1

I am loading data into bigquery, the data should be in order when I upload it from csv, but once loaded it gets shuffled in bigquery, as below,

actual table: This how it should be in bigquery

id name location
1 aaa bbbb
2 ccc dddd
3 eeee
4 fff gggg

uploaded table: but in the below format it got updated once I uploaded from csv to bigquery

id name location
3 null eeee
2 ccc dddd
1 aaa bbbb
4 fff gggg

Even if I use pandas.sort_values(by='id'), I am not getting the table in correct order, it gets reshuffled, no idea on what basis.

What changes/steps to be done to get the actual table uploaded into the bigquery as it is in the same format and ignoring null values while loading data into the bigquery?

Thanks in advance

Beginner
  • 143
  • 1
  • 12

2 Answers2

2

A very important aspect of BigQuery is that

If an ORDER BY clause is not present, the order of the results of a query is not defined (ref here)

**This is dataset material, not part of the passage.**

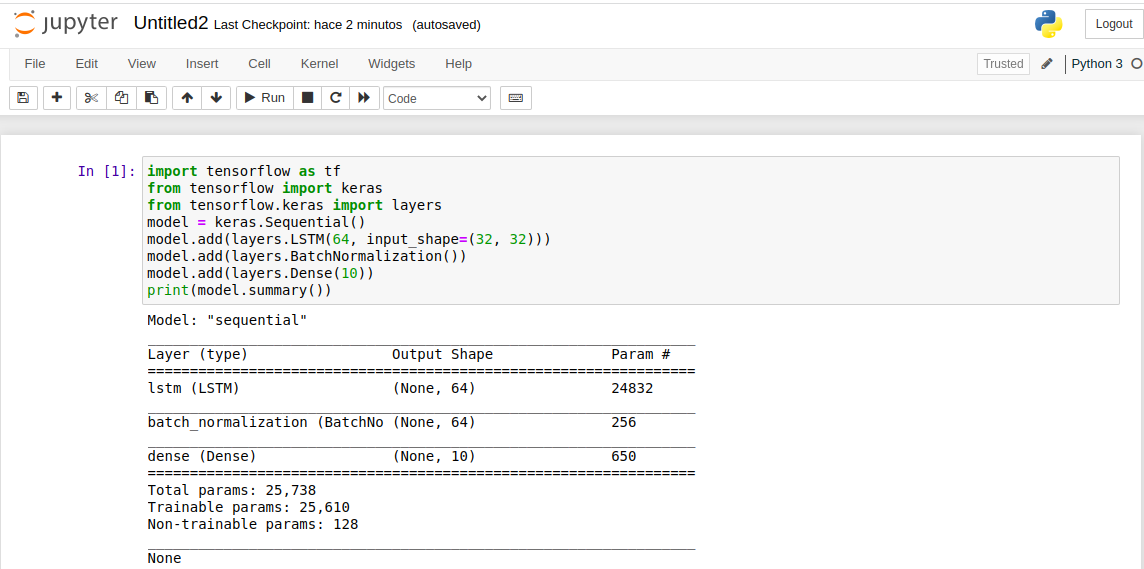Toggle the Trusted notebook indicator
The image size is (1144, 569).
1003,64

If you want to display the rows as you wish, simply add an ORDER BY clause:

ORDER BY `id`

As for ignoring the NaN values, just filter you dataframe with .notna() before using to_gbq.

Cylldby
  • 1,783
  • 1
  • 4
  • 17
  • I need those rows with null values, so I filled those null values with 0 and loaded the data into bigquery, but still those rows with 0 values comes infront. If I do, order by 'id' with or without ASC, it sort the table in ascending order based on both id and name column which is not at all acceptable. I have .csv file with null values filled with 0, if I loaded the file into bigquery table, expectation is whole data should be in order, unfortunately data gets shuffled(rows with 0 values comes infront.), pls suggest me with alternative way. – Beginner Mar 09 '22 at 06:19
  • 1
    `BigQuery` by default will not order the data, please see the documentation link provided in the answer. So, its not optimal to do sorting before inserting records into BigQuery. If you want to apply `order` to your records apply it when you pull out those records from BigQuery. In other words, you have to see your BigQuery Tables as a big pool of disorganize data which you are able pick up fast and that in the end you will have to make sense out of it. This behaviour is due the nature of BigQuery [query processing](https://cloud.google.com/bigquery/docs/query-overview#query_processing). – Betjens Mar 09 '22 at 09:36
  • 1
    @Beginner the `ORDER BY` needs to be made in BigQuery, not Pandas. Try to run ` SELECT * FROM ORDER BY id ` in BigQuery. It will be the best you can get – Cylldby Mar 09 '22 at 13:35
1

To complement Cylldby answer. If you still need that raw order, you can just add a column named index and populated with your index data from your dataframe into your table ( or working temp table )

df['index_col'] = df.index

Note: if there are multiple files, you can also set the custom index of your dataframe chunks. For more info there is this good answer which explores index reordering.

So, on you BigQuery table you can just order by index_col and preserver the raw order that got uploaded from your file.

Betjens
  • 1,353
  • 2
  • 4
  • 13